The $25 billion budget Deal is offering marks a $1.26 billion increase in total state spending over the 2017 budget approved last spring, an increase of 5.3 percent. And it is a 3.6 percent increase over the amended budget.
As the nonprofit think tank Georgia Budget and Policy Institute reports, most of the new revenue expected this year is consumed by the rising costs of a growing population.
“At the same time, the proposed budget represents a high-water mark for Georgia in absolute dollar terms,” the GBPI reports, though “it only returns per-capita state spending to just below pre-recession levels.”
About 80 percent of the $1.3 billion in new spending maintains the status quo, according to the GBPI, but hundreds of millions of dollars are tied to proposed salary increases for K-12 and university teachers, as well as social workers and law enforcement officers.

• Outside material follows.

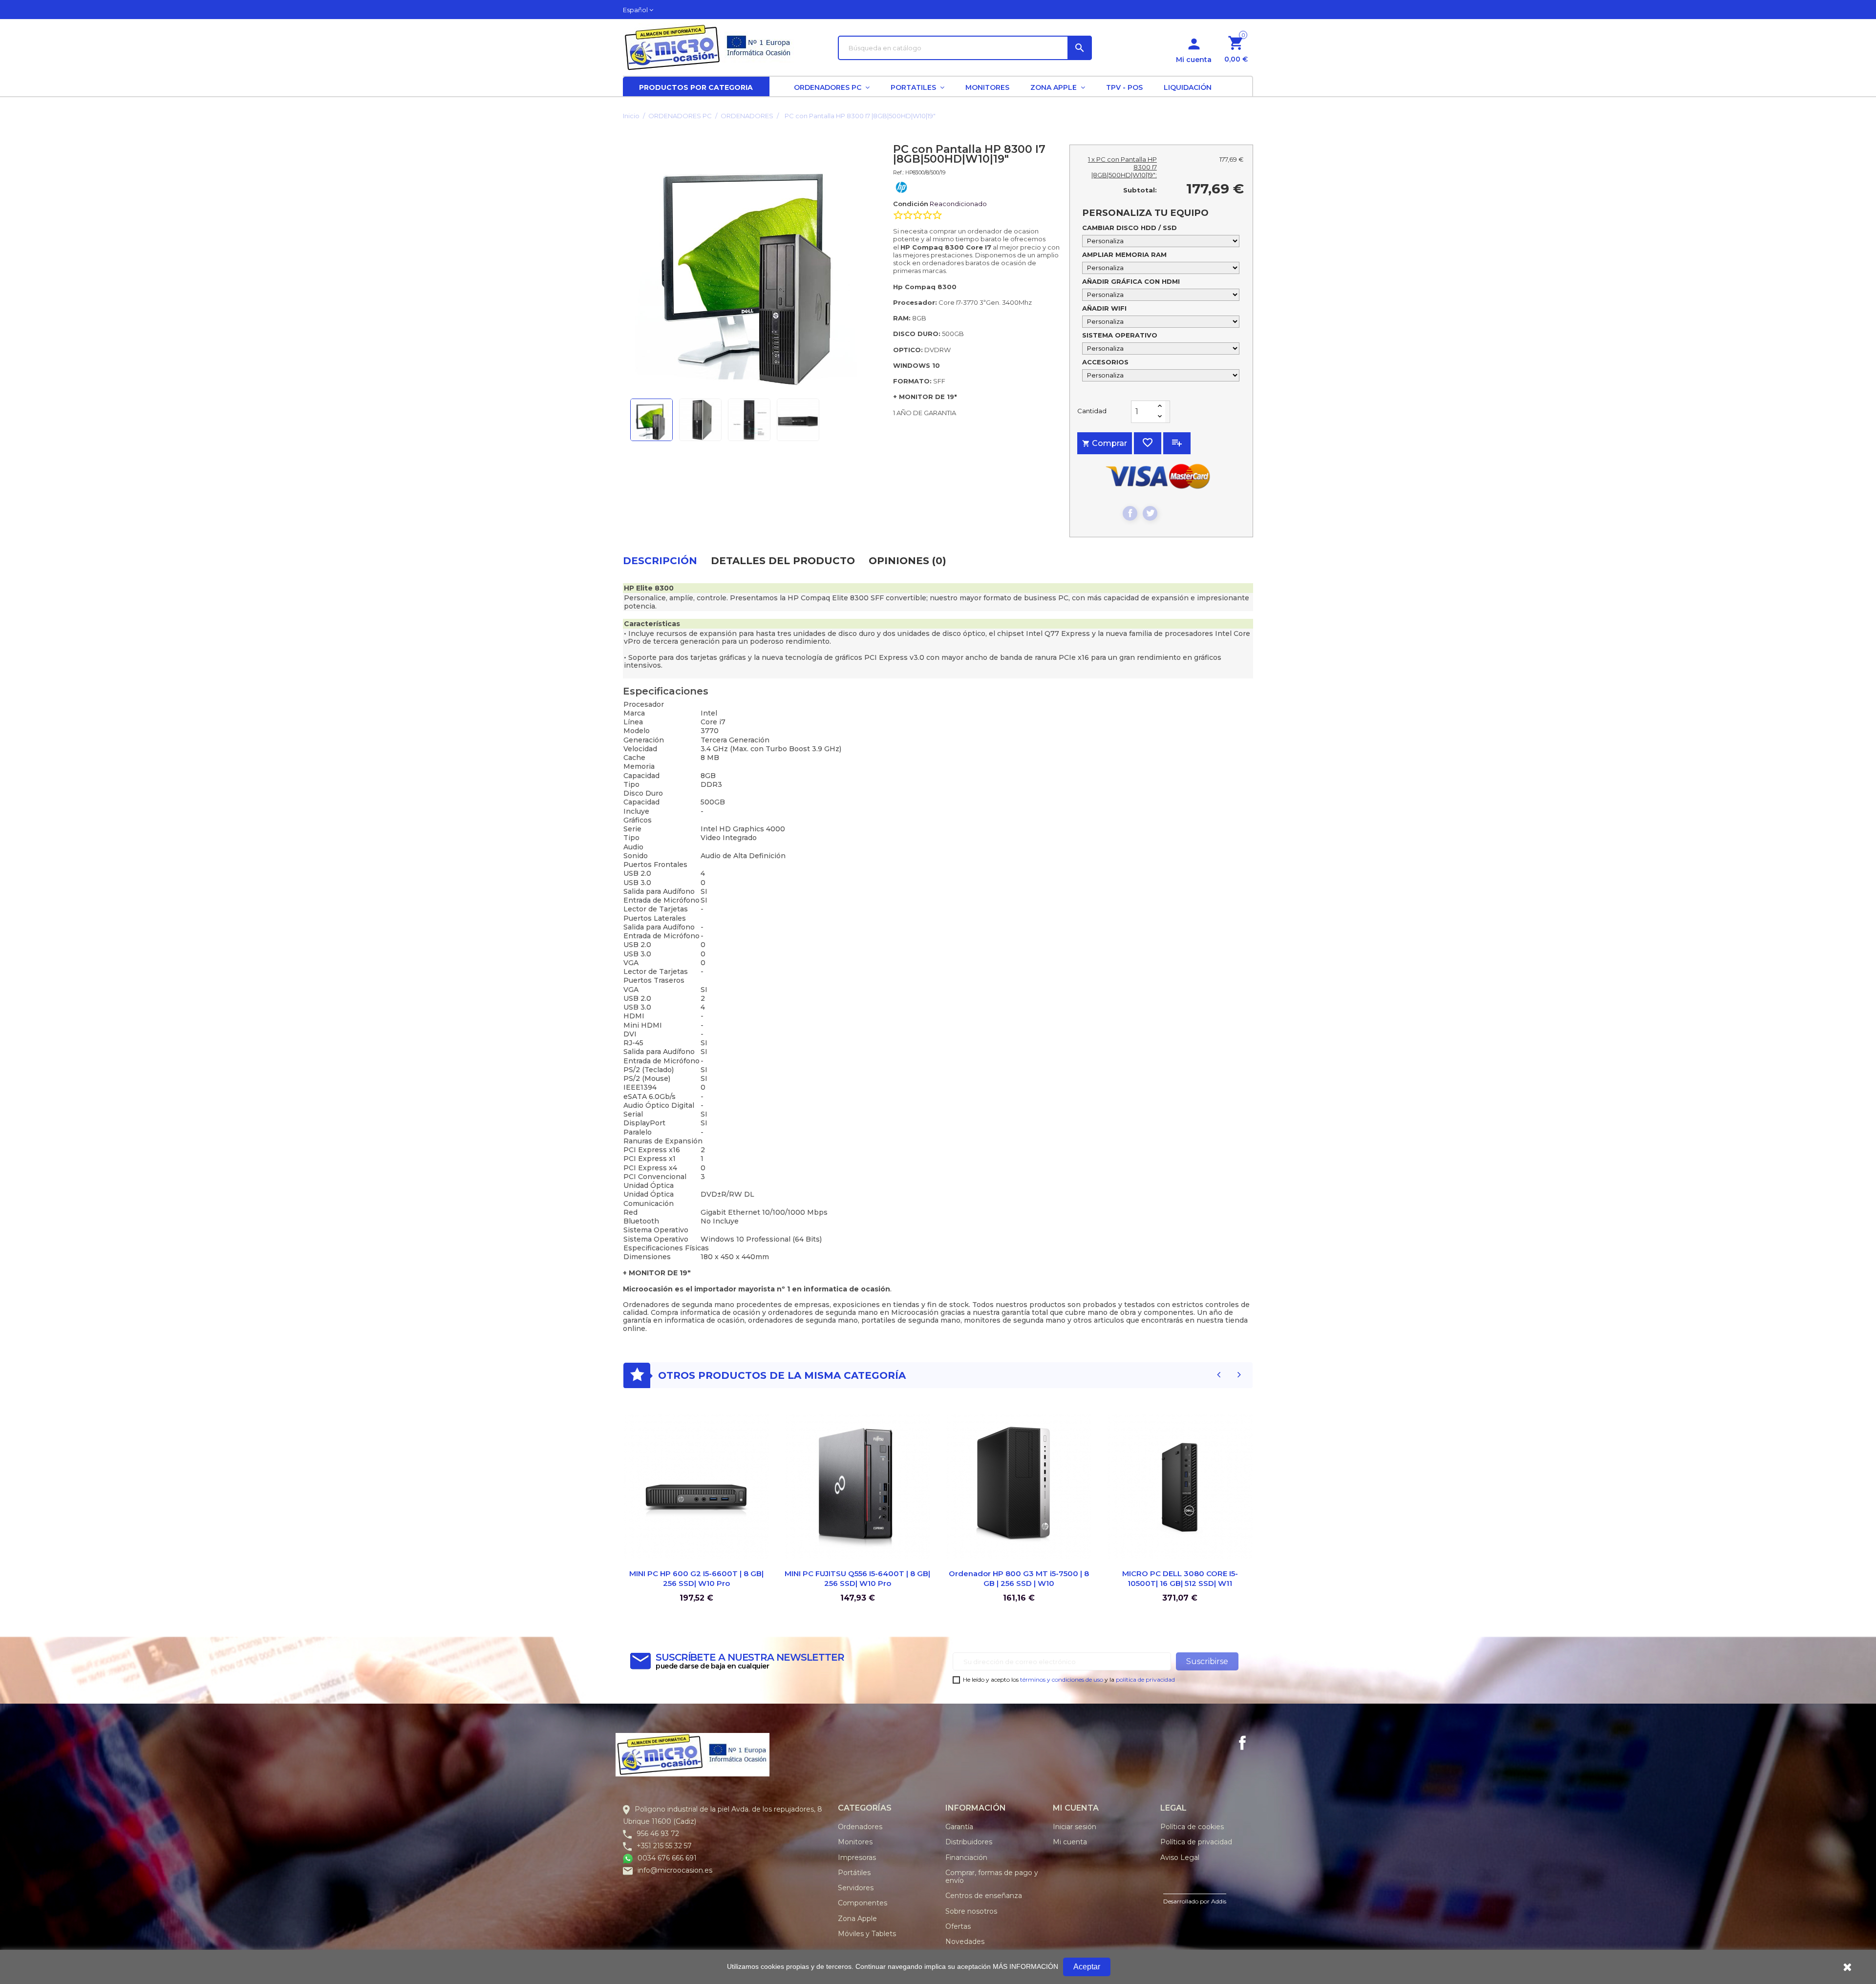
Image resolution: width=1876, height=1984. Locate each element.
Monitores (855, 1841)
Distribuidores (968, 1841)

Deal proposes the state pick up a larger share of growing health care costs for employees.
Rep. Lee Hawkins, R-Gainesville, acknowledged the growing spending, but said it’s a responsible increase given that the state is still marching back from the depths of the recession.
“I believe that the 2018 budget, as proposed, is one which addresses many of the needs of this state in the areas of education, health care and protection of our citizens,” Hawkins said.
Dunahoo said he supports a consumption-based taxation policy that lowers income taxes and sheds year-over-year spending increases.
But it’s hard for even him to pull away from the governor’s proposals.
“We have government vehicles that need replaced,” he said. “There are (salary) increases for teachers, state troopers. All are needed.”